STORED DATA =>
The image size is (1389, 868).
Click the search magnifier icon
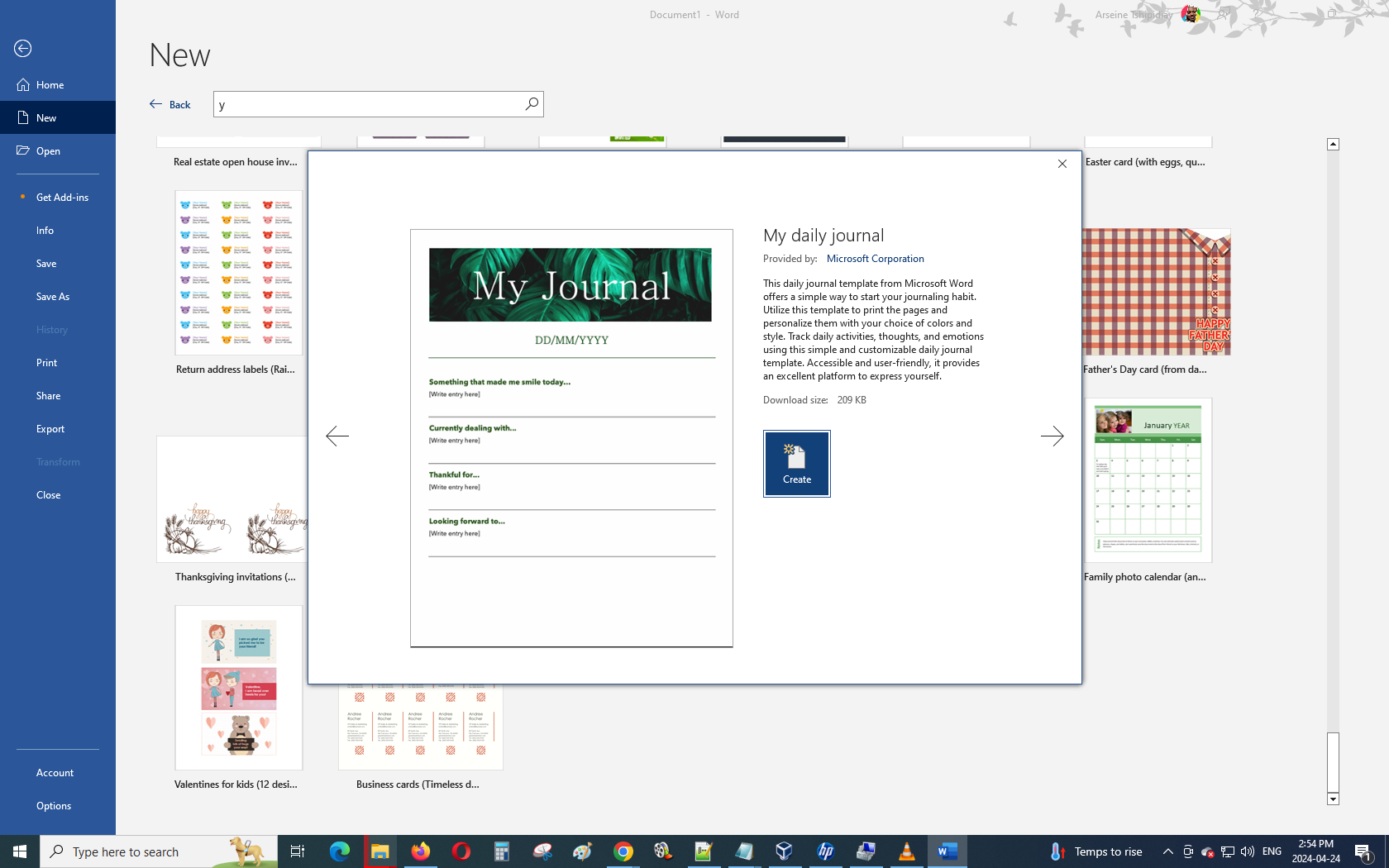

--

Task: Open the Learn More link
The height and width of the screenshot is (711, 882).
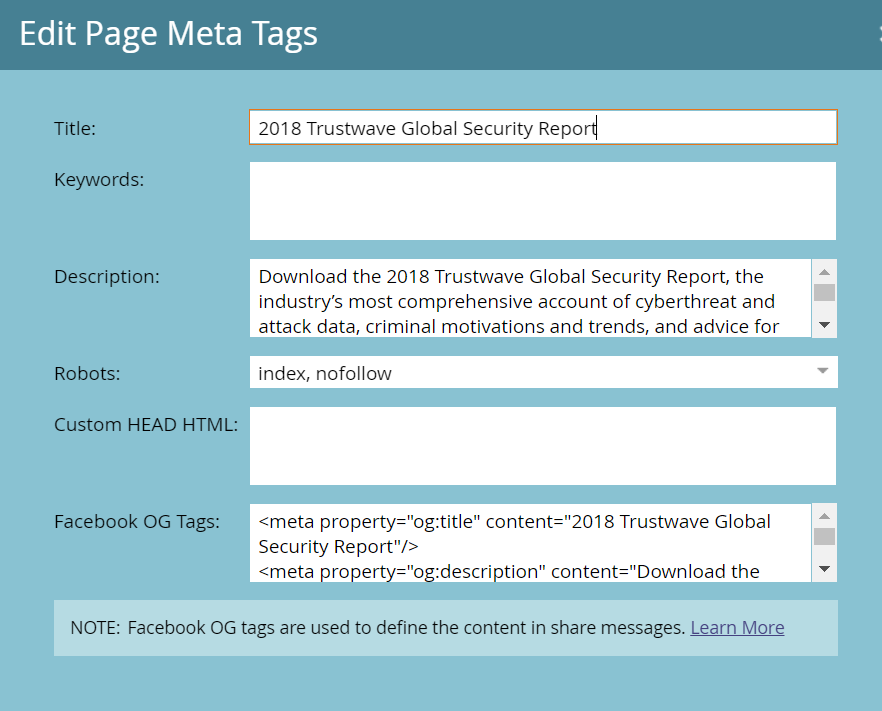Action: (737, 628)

WORK ITEM => Repeat the entries above verbatim, but only from the line that has "The image size is (1389, 868)." down to the line that has "Click the search magnifier icon", inclusive.

YOUR SOLUTION =>
The image size is (1389, 868).
Click the search magnifier icon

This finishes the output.